Most observability solutions assume a centralized platform, UI, or storage layer. What excites me about Agent Observatory is its ability to stay out of the way — providing just enough structure to make agent behavior debuggable while remaining fail-open and infrastructure-agnostic.

That restraint makes it practical for production systems where reliability and ownership matter more than dashboards.

What’s the most concrete evidence that people genuinely need what you’ve built?

The strongest signal is how easily Agent Observatory integrates into existing OpenTelemetry pipelines without requiring architectural changes. Teams can add it to long-running agent or voice workflows and immediately gain trace visibility without introducing new points of failure.

For production systems, the ability to observe behavior without risking stability is often the deciding factor.

How do you distinguish genuine users from one-time “tourists”?

Because this is an infrastructure library, adoption isn’t measured by sign-ups. Instead, it’s reflected in repeated usage, follow-up questions, and continued engagement over time. Signals like recurring discussions, incremental contributions, and requests for clarification are more meaningful than raw download counts.

How are developers integrating Agent Observatory today?

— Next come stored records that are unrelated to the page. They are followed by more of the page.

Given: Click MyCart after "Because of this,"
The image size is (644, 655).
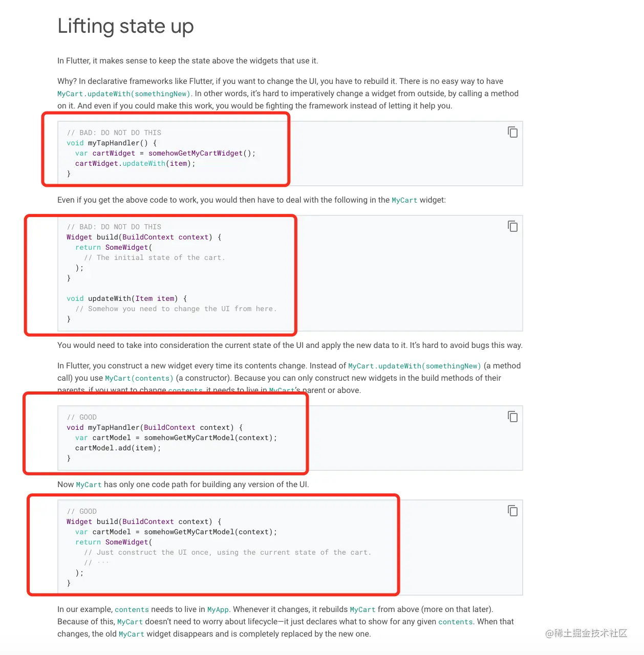Looking at the screenshot, I should tap(130, 622).
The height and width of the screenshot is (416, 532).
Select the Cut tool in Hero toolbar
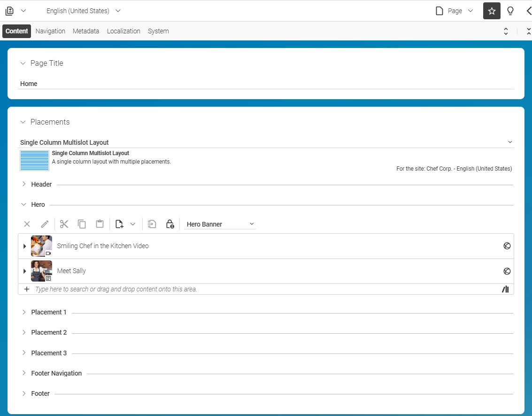pyautogui.click(x=64, y=224)
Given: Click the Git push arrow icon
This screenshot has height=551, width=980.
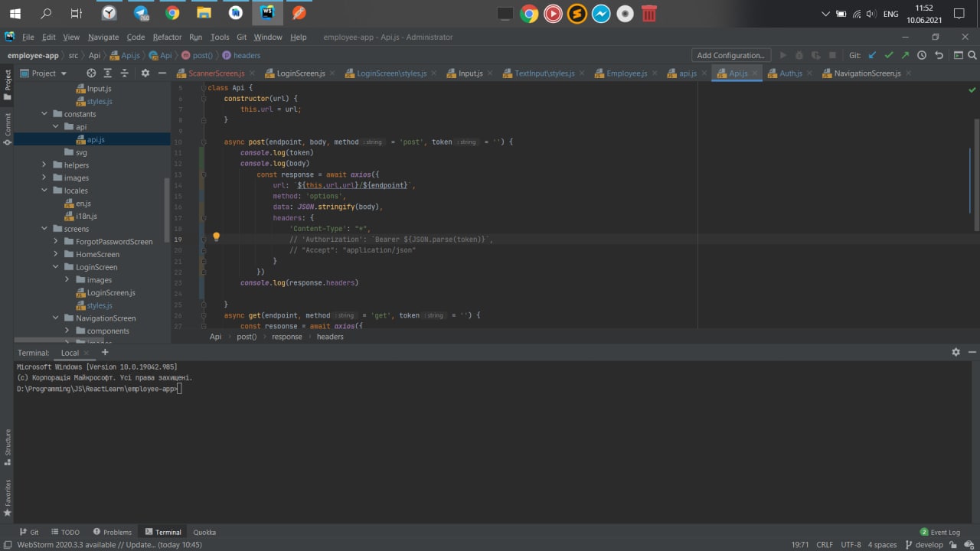Looking at the screenshot, I should [905, 55].
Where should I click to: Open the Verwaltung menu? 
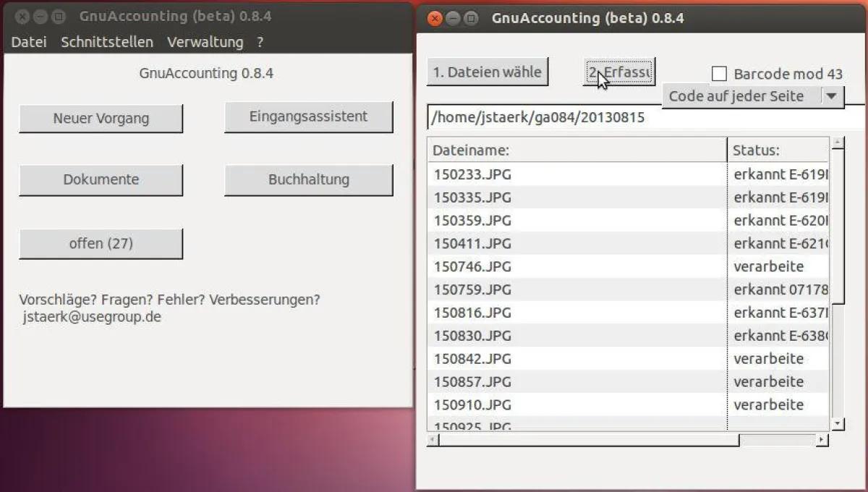(x=205, y=42)
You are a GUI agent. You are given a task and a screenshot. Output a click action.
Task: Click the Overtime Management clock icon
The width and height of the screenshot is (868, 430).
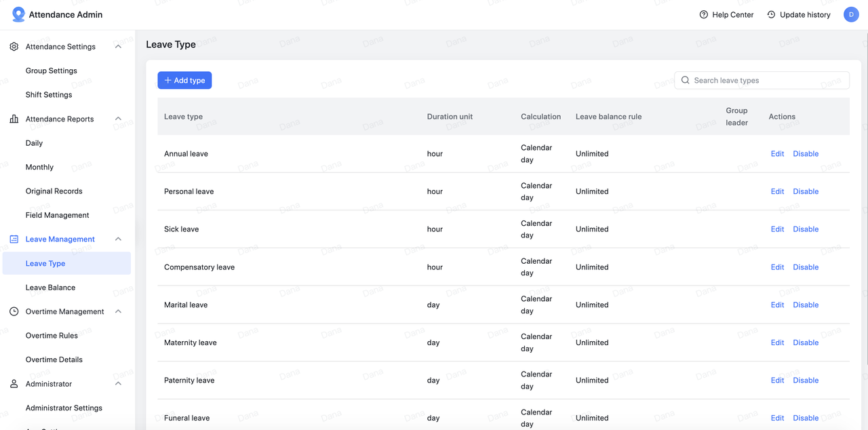point(14,312)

Most integrations treat Agent Observatory as a thin instrumentation layer alongside existing tracing and logging setups. It doesn’t replace existing observability tooling; it complements it. This approach lowers the barrier to experimentation, especially in production environments where teams are cautious about introducing new dependencies.

As an open-source project, how do you encourage community contributions?

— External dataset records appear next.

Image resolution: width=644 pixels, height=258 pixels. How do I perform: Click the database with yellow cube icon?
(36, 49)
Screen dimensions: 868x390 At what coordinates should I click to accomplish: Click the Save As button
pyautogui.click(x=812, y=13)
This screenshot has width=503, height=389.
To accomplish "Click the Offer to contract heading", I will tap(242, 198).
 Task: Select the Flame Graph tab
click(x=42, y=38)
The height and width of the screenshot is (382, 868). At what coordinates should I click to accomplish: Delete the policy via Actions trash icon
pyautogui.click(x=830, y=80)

The project keeps its scope intentionally small and its abstractions explicit. Contributors don’t need to learn a platform or UI model — just tracing semantics and failure behavior. That clarity makes it easier for contributors to understand where they can add value without navigating unnecessary complexity.

Can you explain how a “fail-open” design benefits long-running voice or streaming pipelines?

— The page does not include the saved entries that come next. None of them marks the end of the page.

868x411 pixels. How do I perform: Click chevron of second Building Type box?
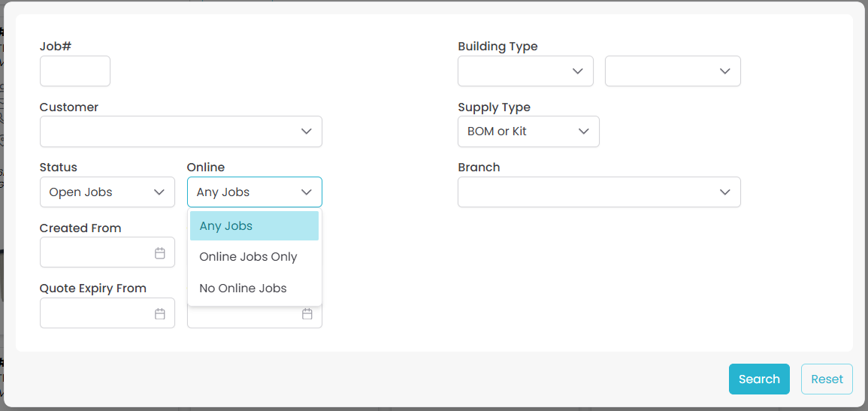click(724, 71)
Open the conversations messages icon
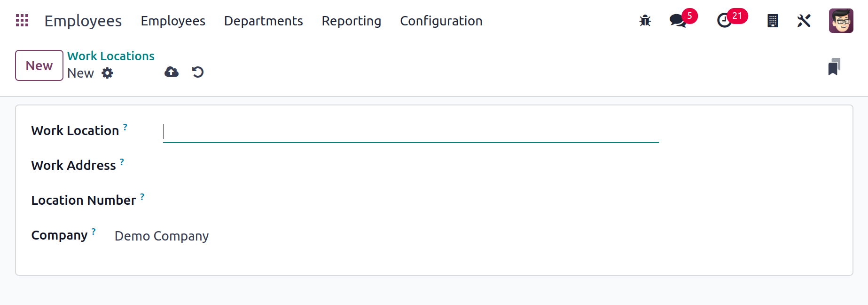 [678, 21]
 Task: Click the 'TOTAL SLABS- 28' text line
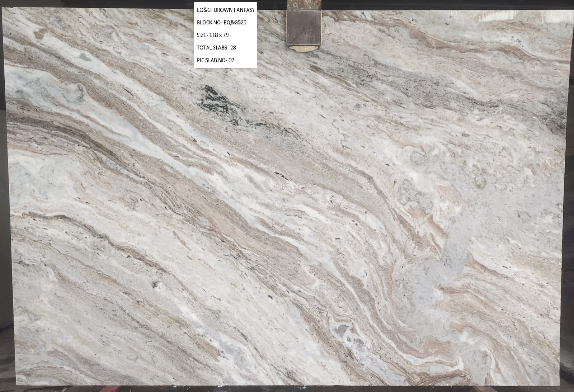(x=216, y=47)
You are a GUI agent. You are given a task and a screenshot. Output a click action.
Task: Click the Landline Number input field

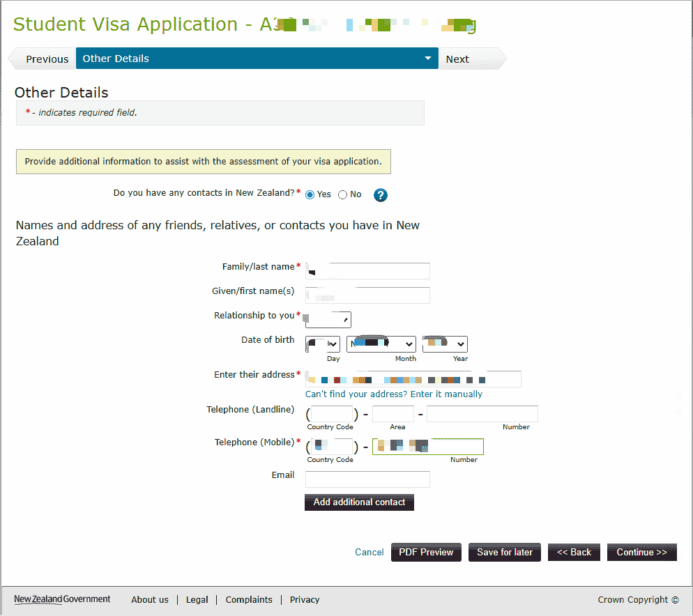coord(482,415)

In long-running voice or streaming systems, observability must never block execution. A fail-open design ensures that if tracing or instrumentation fails, the system continues operating normally. This prevents cascading failures such as audio dropouts, latency spikes, or session termination — risks that are unacceptable in real-time environments.

Looking ahead, what’s next for Agent Observatory?

The focus is on deeper real-world usage rather than expanding the surface area. Over time, feedback from teams running production agent systems will guide refinements to the core primitives, ensuring the library remains useful, minimal, and reliable as agent architectures evolve.

Final note

Agent Observatory is intentionally not a platform, a SaaS, or a dashboard. It is a small infrastructure primitive designed to solve a specific, growing problem: making AI agent behavior observable without compromising production systems.